We are part of two actions at present where the school is doing nothing to solve a crisis caused by a violent child who has mental health problems that have even led to the teacher being hit and left with a long term nagging injury. The classroom assistant has been off sick all of this year although has been seen out shopping in apparently good health. The school says it cannot replace her although they are obliged to have her to keep an eye on that boy. He has bullied one of our daughters and nobody acted for children like her. One girl has now been, it appears, sexually assaulted by him. So a group of parents has complained to the regional inspectorate. Because we are part of another complaint about the school that we organised the directrice has now called us in. Tuesday at 0900 we are summonsed to her office. We shall both go and will lay all cards on the table, the two things we are part of and all others we know of. She knows we are specialists in the study of childhood, are 'experts' in children's rights and that OH is very conversant with both child abuse and education and imagine she wants to try threatening us. One of us will carry a voice recorded, transcribe the meeting and copy the recording and if necessary send them to the inspectors.

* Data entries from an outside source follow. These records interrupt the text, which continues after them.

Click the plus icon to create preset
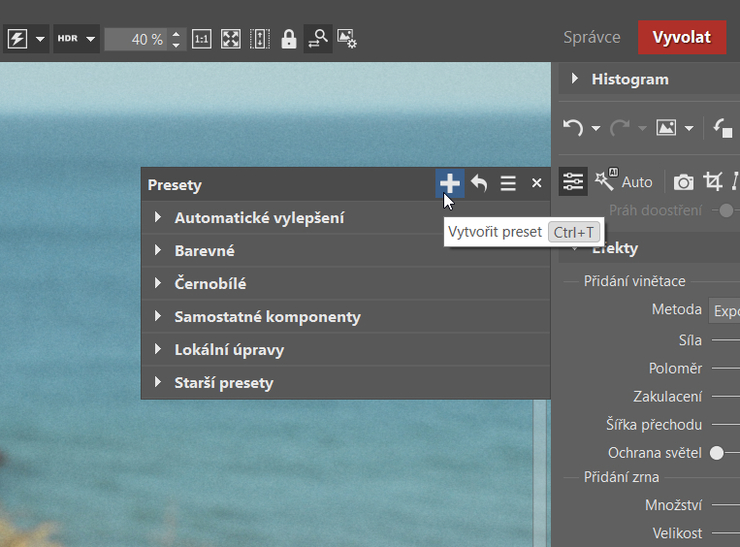This screenshot has height=547, width=740. 450,183
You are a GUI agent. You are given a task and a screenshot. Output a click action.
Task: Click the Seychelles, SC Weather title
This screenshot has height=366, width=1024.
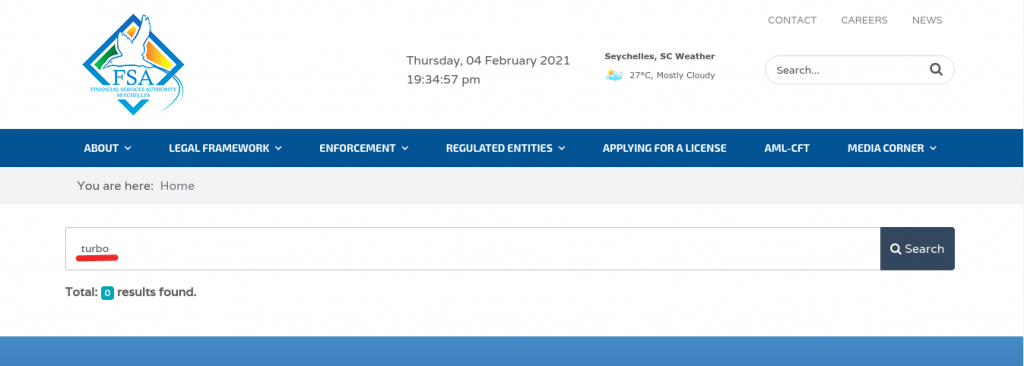coord(660,56)

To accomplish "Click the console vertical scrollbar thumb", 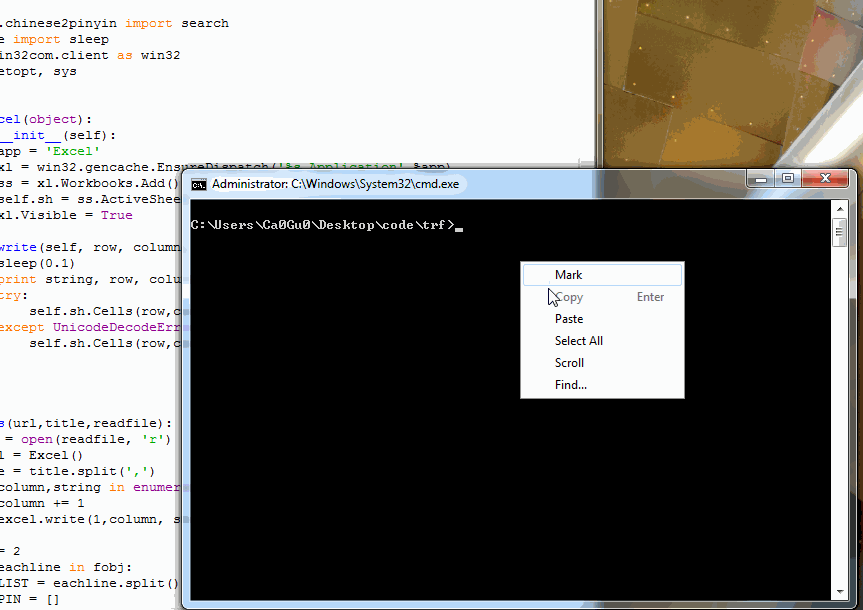I will (x=839, y=232).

The point of this account is that schools imagine themselves being above the law. The teacher in Catharine's account is rather typical and bearing in mind that there have been far worse things happen to children than we are discussing, they rarely get fired. they are functionaries for life. They know it and feed on it. I do not want to make this into an anti-French rant or an indictment of education, but the fact is that there are laws that are flouted far too often. Prejudices are accepted for no good reason and action hard to achieve, however the act of complaining shows how serious you are although the chances the inspectors or rectors will act are low. However, as said, ask around and find out if it is the teacher's attitude toward more children and go for collective complaint. As for the lazy teacher, you are stuck. It seems that inspectors announce visits, teachers have the right to refuse them access to their class but they tend to tidy up their act for the inspection and go back to normal next day.

Teachers bullying kids because they are foreign makes my blood boil, especially because I can relate so strongly....

I would say, go to the principal state the occurences and explain as clearly as you can how your daughter, and you as parents, feel about this. Sometimes this can help. I would advise being as neutral as you can, concentrating on the fact that it is bewildering for your daughter and that she really wants to integrate (a magic word in France, although I really feel allergic to it...) and that you as a family feel that this attitude, albeit certainly with the best of intentions, makes her feel very different. If you feel you are getting nowhere, get in touch with the rectorat and, depending on how badly your daughter is affected, ask for her to be withdrawn from these useless classes. That should make those teachers sit up and pay attention.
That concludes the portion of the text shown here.